◆ Dataset content ◆
━━━━━━━━━━━━━━━━━━━━

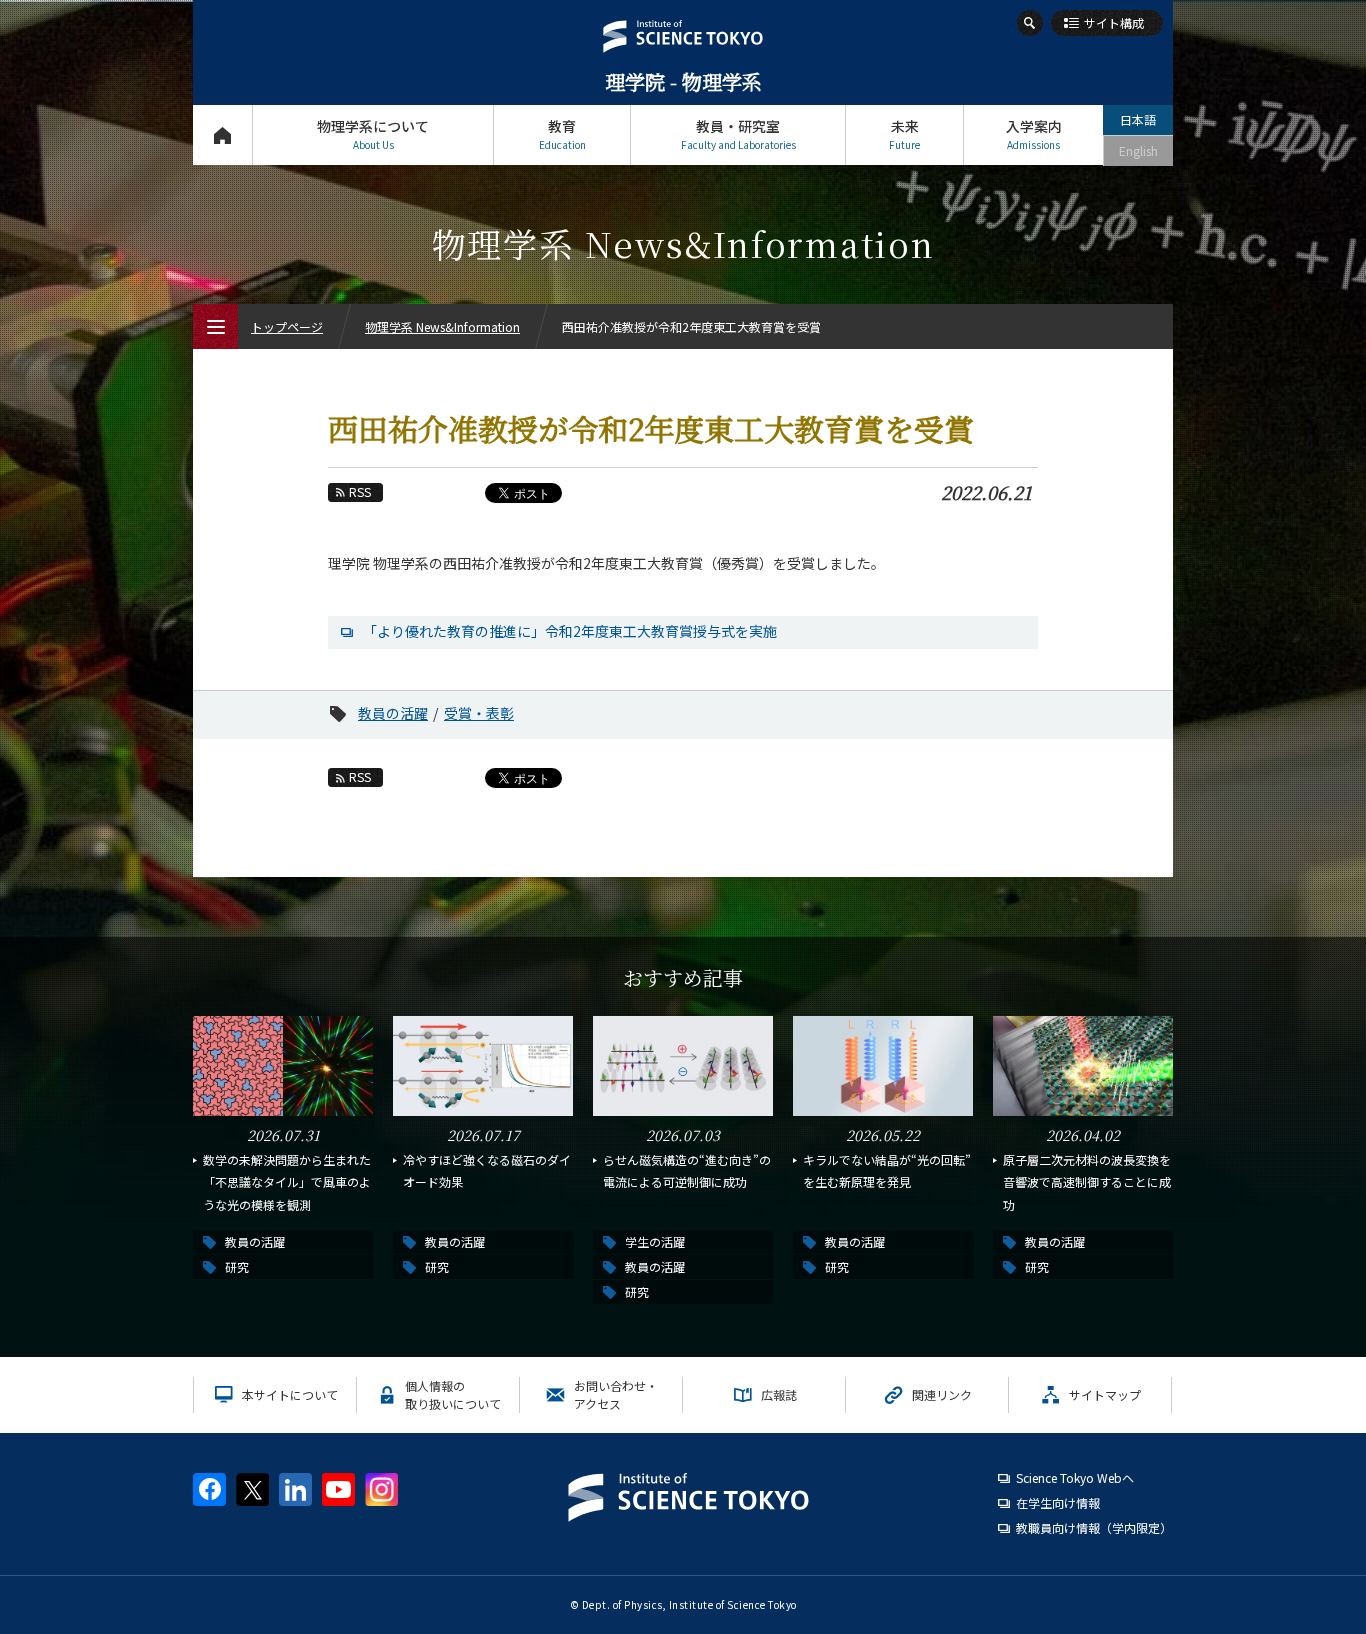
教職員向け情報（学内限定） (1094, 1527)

━━━━━━━━━━━━━━━━━━━━

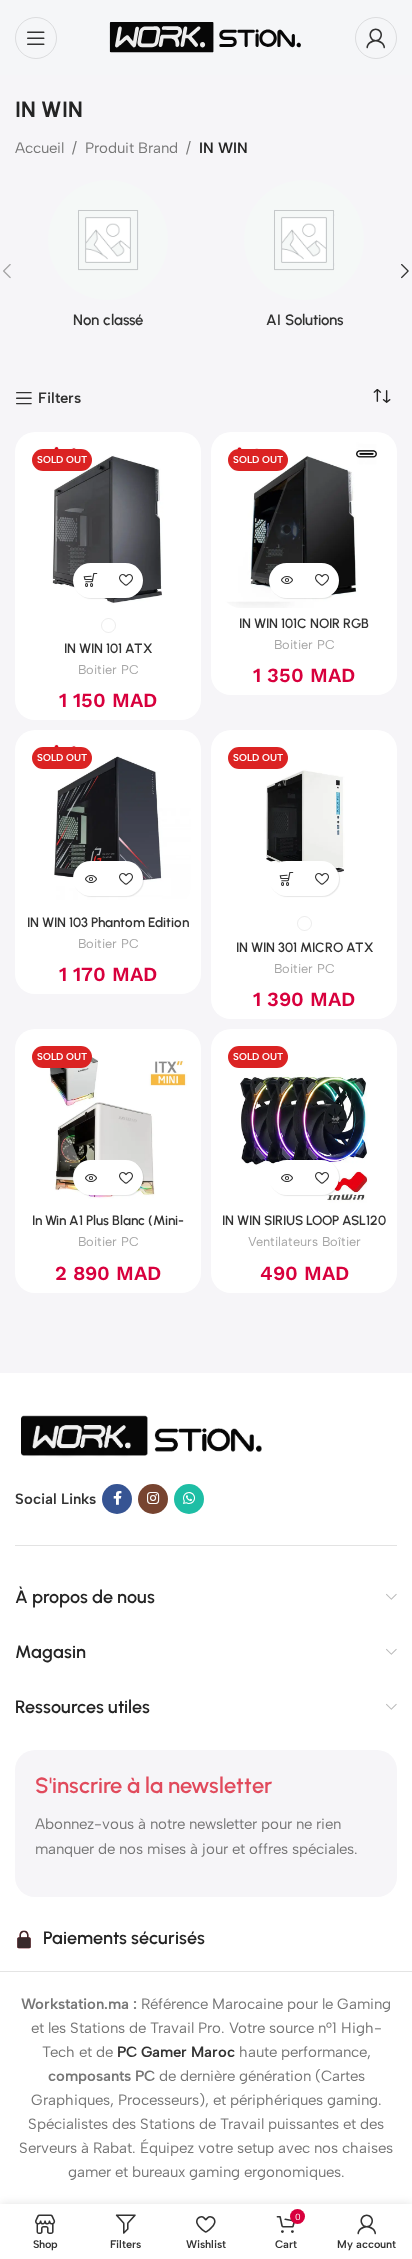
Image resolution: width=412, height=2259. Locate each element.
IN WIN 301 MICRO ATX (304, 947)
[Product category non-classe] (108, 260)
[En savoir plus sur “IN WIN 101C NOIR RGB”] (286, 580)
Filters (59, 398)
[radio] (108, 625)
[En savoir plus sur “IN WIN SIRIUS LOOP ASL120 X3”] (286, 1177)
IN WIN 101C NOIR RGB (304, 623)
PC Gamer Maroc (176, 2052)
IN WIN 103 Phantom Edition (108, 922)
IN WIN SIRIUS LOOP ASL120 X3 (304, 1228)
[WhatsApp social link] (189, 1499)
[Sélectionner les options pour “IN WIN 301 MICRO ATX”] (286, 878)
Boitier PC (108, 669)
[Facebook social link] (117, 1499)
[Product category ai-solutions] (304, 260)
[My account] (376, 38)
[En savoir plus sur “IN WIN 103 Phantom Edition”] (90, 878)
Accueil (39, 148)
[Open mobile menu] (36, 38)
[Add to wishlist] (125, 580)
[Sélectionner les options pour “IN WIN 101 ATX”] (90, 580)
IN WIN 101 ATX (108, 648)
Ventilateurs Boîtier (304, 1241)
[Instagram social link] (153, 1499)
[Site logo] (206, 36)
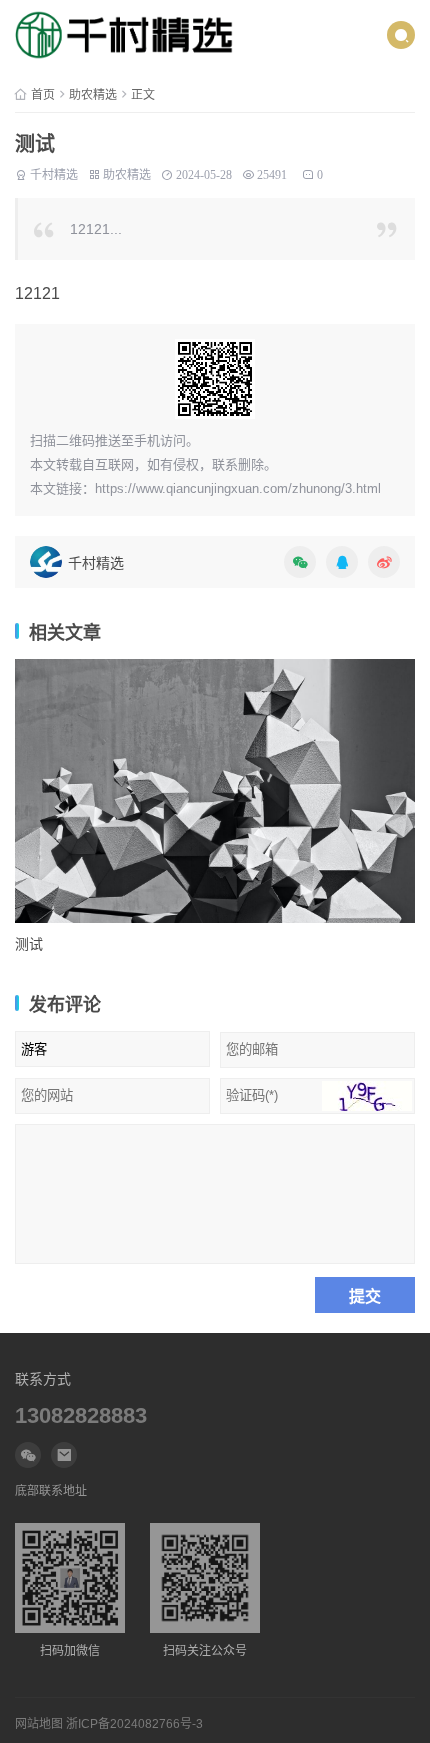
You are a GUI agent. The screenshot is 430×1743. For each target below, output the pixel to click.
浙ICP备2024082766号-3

━━━━━━━━━━━━━━━━━━━━

◆ Brief ◆
Print nothing but the lines above starting with the line that contains "[Site logo] (206, 36)" and going on through the line that contains "浙ICP备2024082766号-3". Leave out the pictures.

◆ Expected output ◆
[Site logo] (206, 36)
You are a GUI agent. The screenshot is 430×1743. For each target below, output the pixel to click.
浙ICP备2024082766号-3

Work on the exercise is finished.